The second article of impeachment alleged abuse of power by engaging in conduct that violated the constitutional rights of citizens, impaired the due and proper administration of justice and the conduct of lawful inquiries, or contravening the laws governing agencies of the executive branch and the purposes of these agencies.  The abusive conduct unfolded in five ways, including:
2. misusing the FBI and other investigative agencies to conduct investigations for purposes unrelated to national security; and
5. knowingly misusing the executive power by interfering with agencies of the executive branch, including the FBI.

The third article of impeachment alleged contempt of Congress by failing, without lawful cause or excuse, to produce papers and things as directed by duly authorized subpoenas.

***

I suppose it’s a testament to the bonkers politics of the Nixon era that engineering the resignation of not just the President but also the Vice-President was seen as the palatable alternative to impeachment and removal followed by prosecution.  Nothing says “respect for the rule of law and the orderly process of governance” like secretive backroom negotiating.

My folks, who lived through the whole Nixon fiasco, have consistently reassured me that, yes, it was probably wrong to let Nixon off easy. But. The country was a disaster. The Vietnam war was a disaster. Civil unrest was a disaster. Everything sucked. The country would fall apart if Nixon was pulled from office and thrown in prison. It was the only solution to a very bad situation. The turmoil had to stop. And my folks aren’t the only ones who have said that everything would fall apart if impeachment had gone forward and then the Senate had removed a President from power.

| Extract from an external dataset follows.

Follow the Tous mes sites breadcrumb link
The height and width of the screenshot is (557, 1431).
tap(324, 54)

But I am now a jaded and cynical middle-aged man. And I am convinced that the 1970s resignations of first, the Vice-President, and then the President, followed by the full and absolute pardon of Nixon, set in motion the paralyzing conditions that currently face the United States. A massively unpopular, criminal, and corrupt President–whose acts are in many ways worse than the acts detailed in the Nixon articles of impeachment–leads the country deeper into filth during a time when the tremors haven’t yet metastasized to total chaos. Authoritarianism isn’t quite here yet, but it is a mere breath away.

And there is absolutely no recourse or political courage to do anything about it. 

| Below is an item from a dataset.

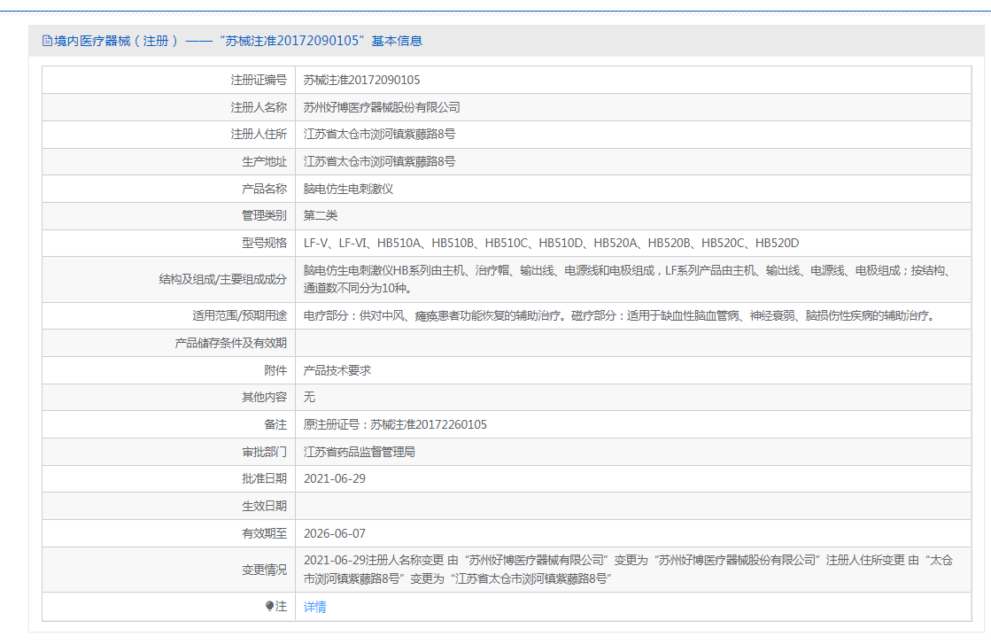
Task: Click the 注册人住所 address value
Action: [x=379, y=135]
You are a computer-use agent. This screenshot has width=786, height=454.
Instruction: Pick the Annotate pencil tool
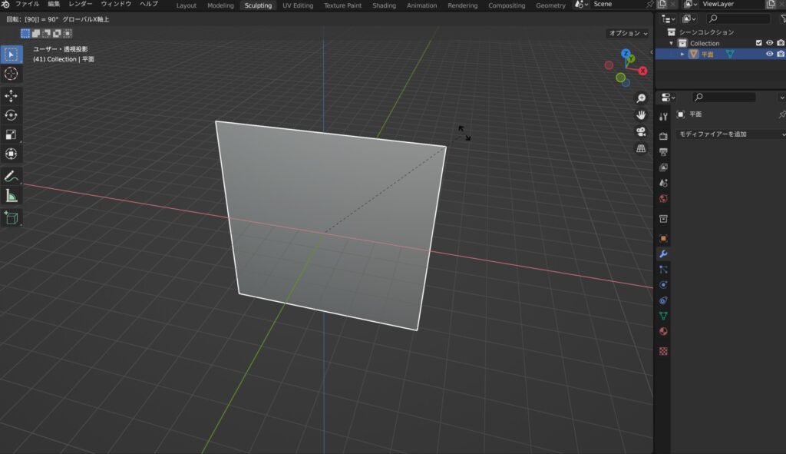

Failure to impeach and remove Nixon was a missed opportunity to establish respect for the rule of law and to show that the Constitution and the Republic is designed to hold corrupt and abusive Presidents fully accountable. Ford was wrong. Nixon’s resignation, followed by a pardon, was anything but the demonstration that the rule of law controls.

The country learned no beneficial lessons by letting Nixon avoid impeachment, didn’t learn any lessons that exceeding design limits means guaranteed personal destruction.

Instead, the country learned that the worst mistake a President can make is to resign.